I debug further and noticed that pciehp_isr() _not_ getting triggered at all
(in spite of DPC link down/up activity).
Would that rule out that it has less to do with timing but the hotplug interrupt?
In my case, pciehp_isr() doesn't fire even though Downstream Switch port has
all required settings and condition met that ideally should fire Hot-plug
interrupt for PDC(and DLLSC) events!
e.g.
Before the test:
SltCap: AttnBtn- PwrCtrl- MRL- AttnInd- PwrInd- HotPlug+ Surprise+
Slot #272, PowerLimit 25.000W; Interlock- NoCompl-
SltCtl: Enable: AttnBtn- PwrFlt- MRL- PresDet+ CmdCplt- HPIrq+ LinkChg+
Control: AttnInd Unknown, PwrInd Unknown, Power- Interlock-
SltSta: Status: AttnBtn- PowerFlt- MRL- CmdCplt- PresDet+ Interlock-
Changed: MRL- PresDet- LinkState-
And after the MPS test with no engagement of pciehp :
(please note Changed: MRL- PresDet+ LinkState+ )

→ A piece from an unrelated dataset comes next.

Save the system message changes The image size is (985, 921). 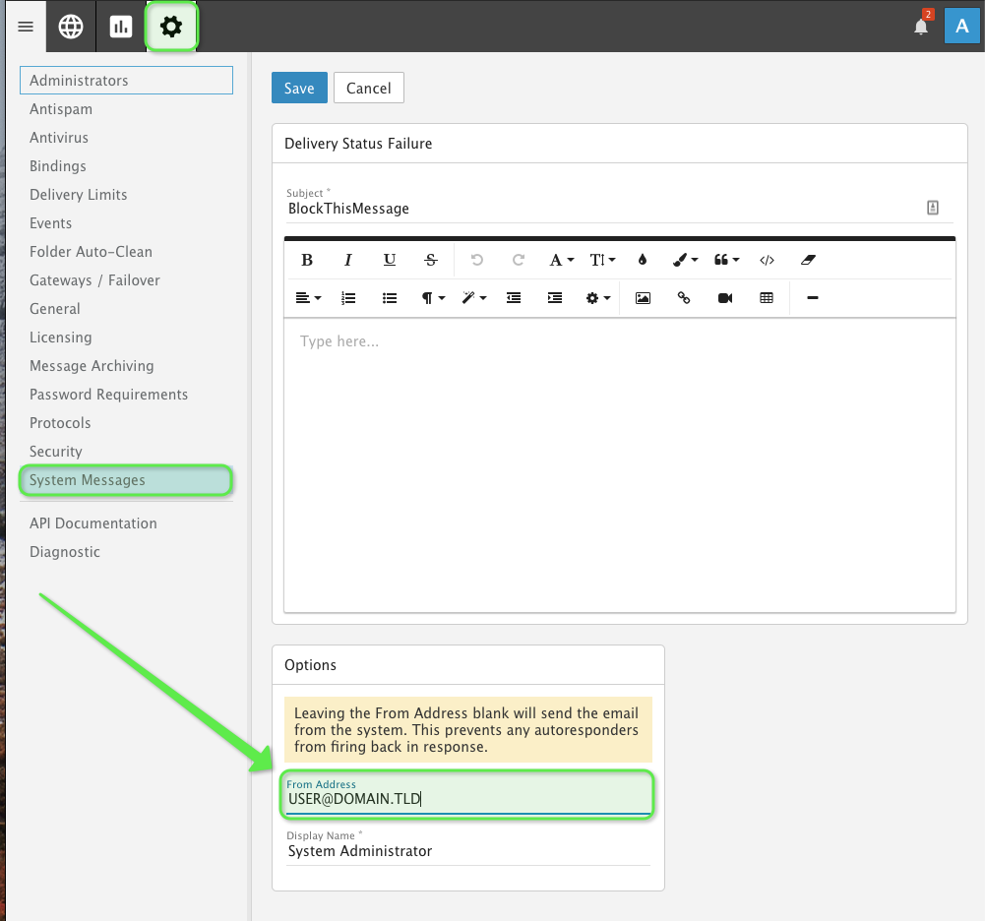299,88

SltCap: AttnBtn- PwrCtrl- MRL- AttnInd- PwrInd- HotPlug+ Surprise+
Slot #272, PowerLimit 25.000W; Interlock- NoCompl-
SltCtl: Enable: AttnBtn- PwrFlt- MRL- PresDet+ CmdCplt- HPIrq+ LinkChg+
Control: AttnInd Unknown, PwrInd Unknown, Power- Interlock-
SltSta: Status: AttnBtn- PowerFlt- MRL- CmdCplt- PresDet+ Interlock-
Changed: MRL- PresDet+ LinkState+
-Tushar